Another reason to say 'cheese' when smiling
SUMMARY: Cheese has been found to reduce cavities. Read about all of its benefits!
Posted: October 2, 2013
We've done it since we can remember. Someone's standing in front of you with a camera, gives the three-two-one and everyone says, "Cheese!" But besides making you show your teeth, cheese - the actual diary product - could help those pearly whites become more sparkling and healthier than ever.
According to a study published in in General Dentistry, eating cheese may help prevent cavities. The milk-curdled product was shown to raise levels of dental plaque pH, which defends against tooth decay.
The research monitored 68 adolescent subjects between the ages of 12 and 15. Each were given either cheddar, a glass of milk or sugar-free yogurt to eat or drink for three minutes, and afterwards rinse with water. Dentists analyzed the dental plaque pH level of their teeth before and after they consumed the dairy product.
A pH meter measures the acidity of your mouth. A pH level of 7 is neutral, while anything above is considered basic and anything below 7 is acidic. A person with a mouth pH lower than 5.5 has a dramatically increased risk for tooth erosion.
Levels of pH were taken 10, 20 and 30 minutes after the subjects finished eating.
Those who drank milk or ate yogurt had no change in dental plaque pH levels. On the other hand, the subjects who ate cheese showed a gradual rise in pH levels.
"What I think is exciting about this is it shows that cheese - particularly as a snack - can reduce the acids that will cause cavities and gum disease," said president of the Academy of General Dentistry Dr. Jeffrey M. Cole.
The dentists believe that chewing cheese stimulates saliva production, which washes down bad bacteria and stray food particles. The cheese that sticks to the teeth re-hardens surface enamel and combats acid erosion.
Cole highlights that cheese consists of pyrophosphates that are found in toothpaste and fluorides. What this does is helps re-mineralize teeth.
Thus, if you want to steer clear of nasty cavities or simply looking for a good snack, grab some cheese. Aged cheddar, Monterey Jack, blue, Swiss, Gouda, brie, processed American among others have been shown to lower tooth decay.
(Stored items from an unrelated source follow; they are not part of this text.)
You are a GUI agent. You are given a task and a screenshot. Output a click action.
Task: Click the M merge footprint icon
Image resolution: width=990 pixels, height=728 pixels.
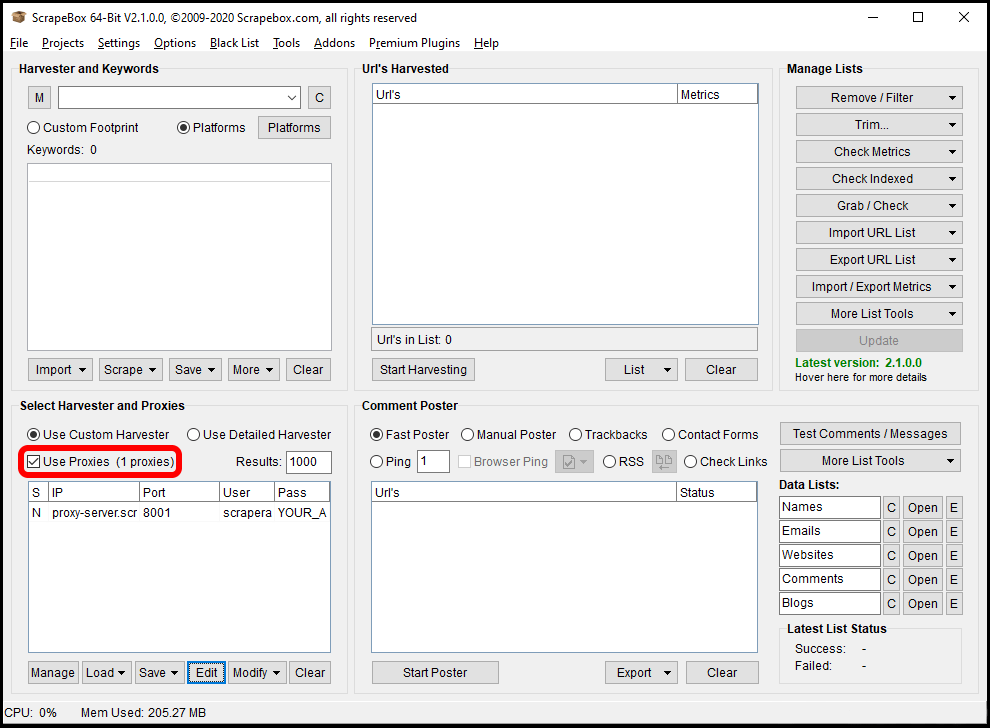(x=38, y=97)
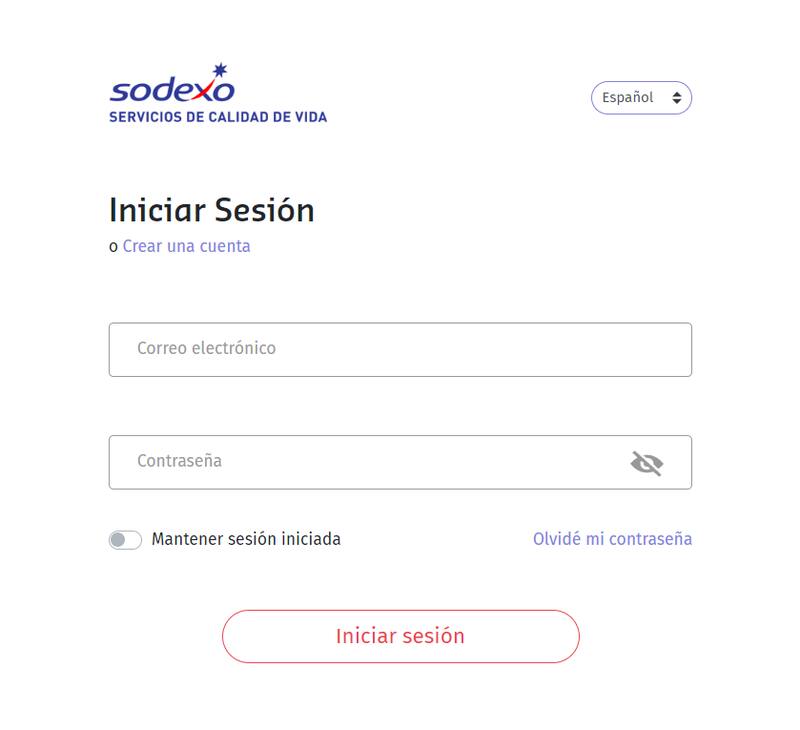
Task: Show password with the crossed-eye icon
Action: (647, 463)
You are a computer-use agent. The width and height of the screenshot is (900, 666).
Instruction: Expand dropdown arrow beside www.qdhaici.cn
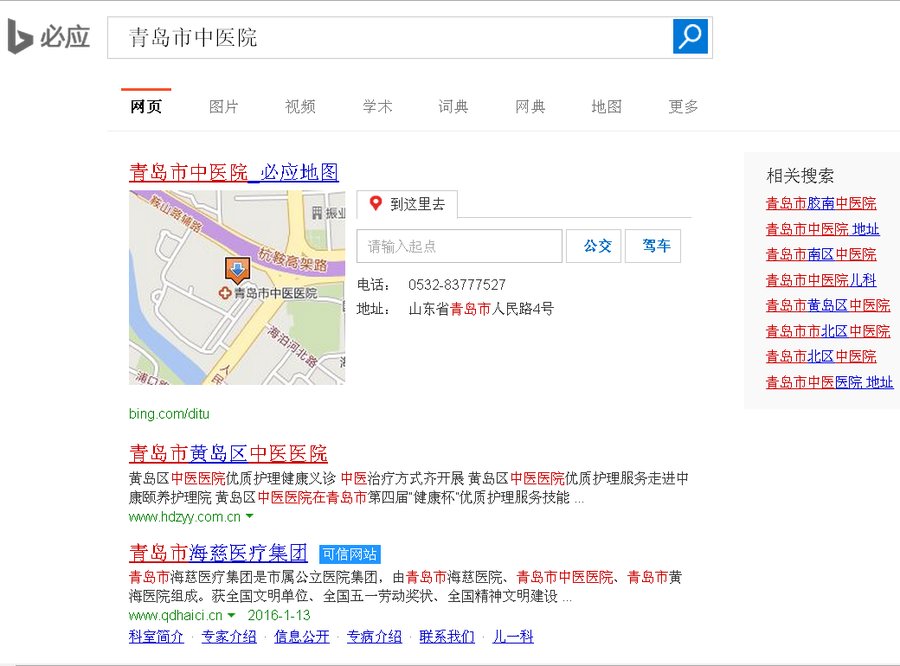tap(231, 615)

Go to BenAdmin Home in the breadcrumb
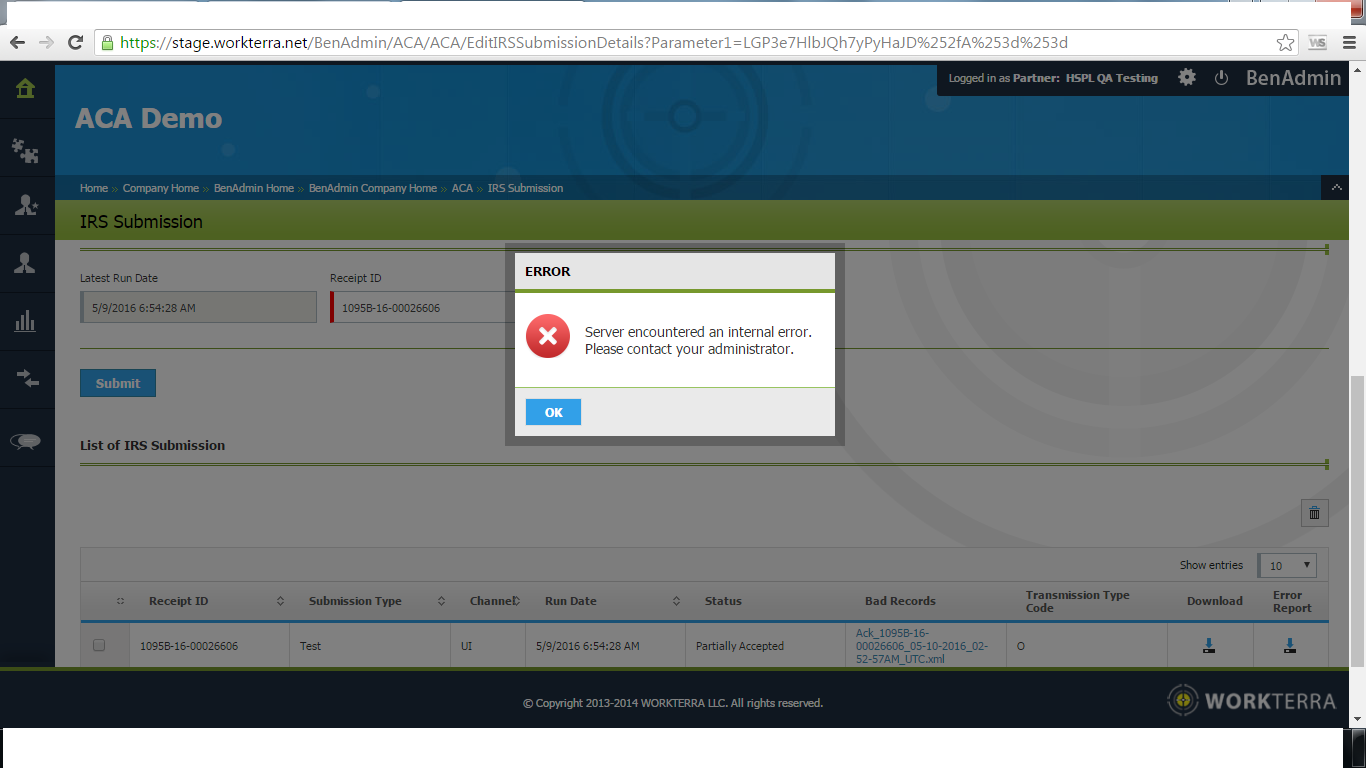[x=253, y=188]
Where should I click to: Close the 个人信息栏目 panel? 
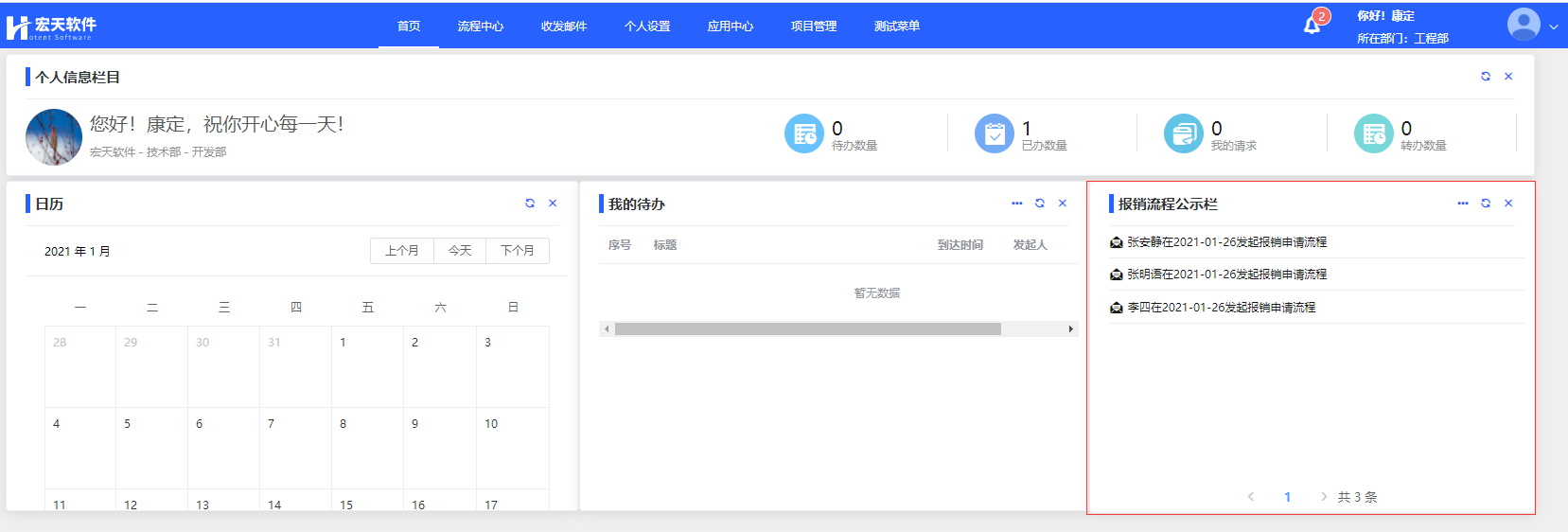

"In a lot of low-carb diets, string cheese is the go-to snack," Cole explained. "[Cheese] not only fits one of those diets, it's actually good for your teeth! It makes it all much better."
More on cheesy benefits
Everyone has heard that milk builds strong bones and teeth. The same is true for cheese. All products that originate from milk provide good sources of calcium, an essential nutrient in strengthening bone density. When you eat cheese, it puts a layer of calcium on the teeth. And while it may not treat cavities like a dentist can, it's a great way to avoid them! If you down a cube of cheese, you can increase your plaque-calcium concentration by up to 112 percent.
The healthiest kind of cheese
Cheese often gets bad press for being fattening, but here are a few varieties that will not only boost your oral health, but help keep the calories to a minimum.
1. Feta cheese is lower in fat and calories than most of its cheesy cousins. It is widely popular in Greek food, and is often used in a number of healthy entree options.
2. String cheese should not just be for kids' packed lunches. If you buy the stuff with part-skim mozzarella, it is high in protein and low in calories.
3. Throw a slice of Swiss on your sandwich. It comes in low-sodium and low-fat options, so be sure to check those out. Because Swiss is a hard cheese, it is richer in phosphorous as well.
Start cheesin' and bring home that cheddar.